3. Bangkok Dangerous

This slow-moving and sour remake of the Asian film of the same name features Cage sleep-walking through his role as Joe, a world-weary, loner assassin who heads to Thailand to perform the textbook "one last job." As an English-speaking white man in Bangkok, Joe finds himself the proverbial fish out of water. His mission is to carry out a handful of contract killings on behalf of crimelord Surat, after which he will retire. As almost every other hitman movie has taught us, nothing ever goes according to plan for an assassin.

Bangkok Dangerous is riddled with as many genre cliches as it is bullets. There's the loner hitman who cannot allow himself any attachments (romantic or otherwise). That's because he has four rules that he lives by, which he will, of course, break one by one as the story proceeds. That's fine, though, because this is his last job and then he's going to walk away. Hopefully, the hitman's lover won't find out what he really does for a living because losing her would rob him of his one last shot at redemption or a normal life. The hitman can't quit his trade, however, until he takes on a pupil (who reminds him of his younger self) and mentors him in his dark art.

2. Next

Las Vegas showroom magician Cris Johnson (Nicolas Cage) is tormented by both a gift and a curse: He can see a few minutes into the future. Sick of the examinations he underwent as a child and the interest of government and medical establishments, he lies low under the assumed name "Frank Cadillac," performing cheap tricks and living off small-time gambling "winnings." But when a terrorist group threatens to detonate a nuclear device in Los Angeles, FBI agent Callie Ferris (Julianne Moore) must use all her wiles to capture Cris and convince him to help her stop the impending attack. Unfortunately, the villains have discovered Cris' Achilles' heel: his newfound love interest Liz (Jessica Biel), who somehow manages to expand Cris' clairvoyant abilities beyond a mere two minutes (insert stupid sex joke here). After Liz is captured, Cris and the FBI must race against time to save her and L.A. from certain doom.

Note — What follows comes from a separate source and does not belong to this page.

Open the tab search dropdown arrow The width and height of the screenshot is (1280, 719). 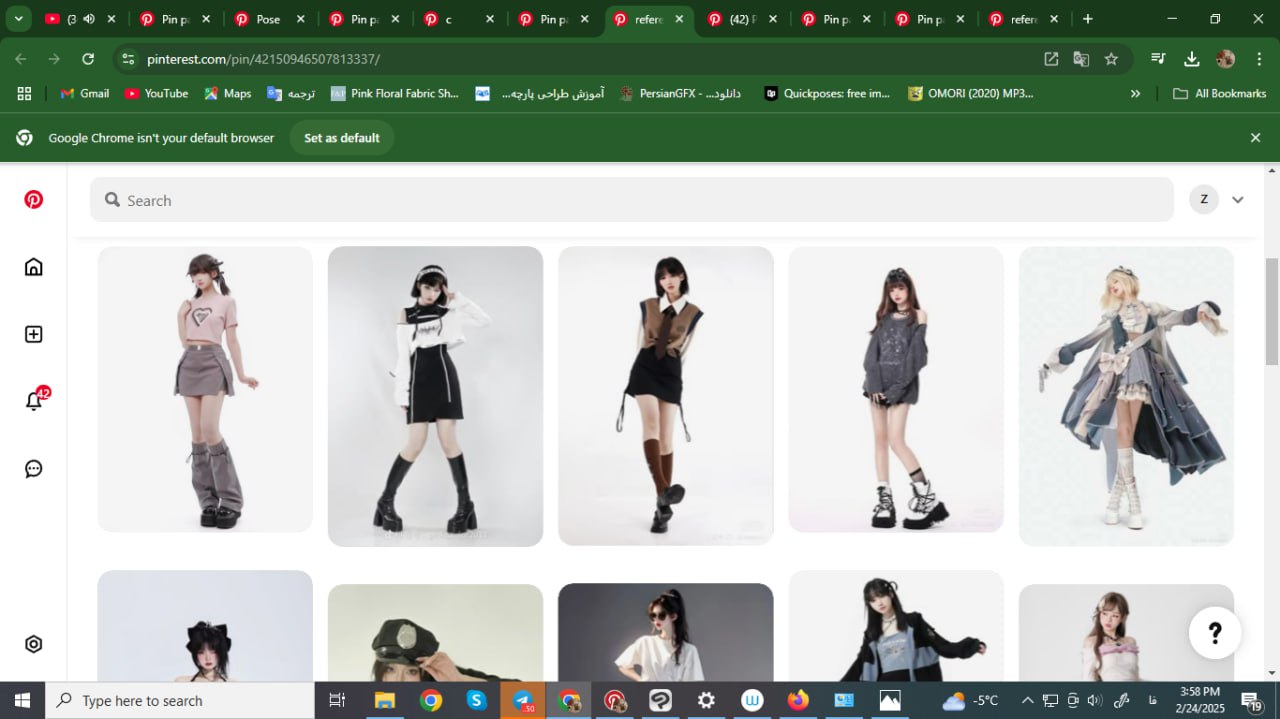coord(18,19)
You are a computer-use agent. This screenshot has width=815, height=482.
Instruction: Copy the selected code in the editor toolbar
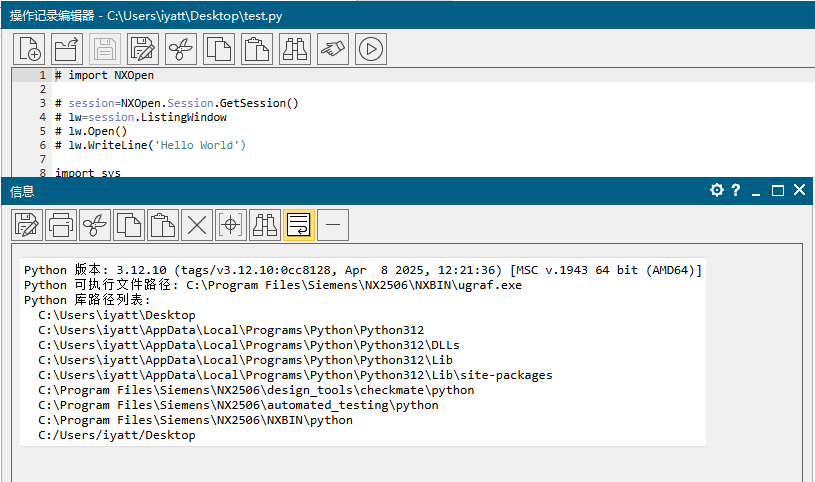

Next has a nifty but ultimately frustrating gimmick that propels it forward, a high concept that can't mask the fact that the story and characters are seriously lacking in dimension. While Cris is an affable freak, is that credit due more to Cage -- who specializes in playing such charming oddballs -- than to what's on the page? While Next has a few fun and inventive moments sprinkled throughout, mostly revolving around the use of Cris' power, it collapses into an exhausting litany of action movie cliches before exposing itself as a total mindjob in the end.

1. The Wicker Man

Director Neil LaBute's remake of the 1973 cult classic stars Nicolas Cage as Edward Malus, a cop who is haunted by the visceral image of a car that exploded while he was attempting to rescue the mother and daughter within. He soon receives a mysterious letter from a past flame he has been unable to forget. In the letter, she asks for his help to find her missing daughter. Compelled by the letter, Malus travels to a mysterious private island where he discovers a cult community of women living within a pagan society hundreds of years removed from modern times. After speaking with his former lover Willow (Kate Beahan), Malus sets out to turn the island over searching for her missing daughter. Ellen Burstyn portrays the island's overseer, Sister Summersisle. Leelee Sobieski, Molly Parker and Francis Conroy play supporting parts.

My word, this is a bad, baaad film. What starts as a decent enough thriller soon devolves into one ludicrous sequence after another, culminating with Cage punching a woman out to steal her bicycle, masquerading in a bear costume to infiltrate a cult ritual, and finally being subjected to torture by bees -- the bees!! -- before the islanders stage their own version of Man on Fire. Cage's histrionics only make the finale more ludicrous and unfortunate since the same basic ending worked fine in the original film.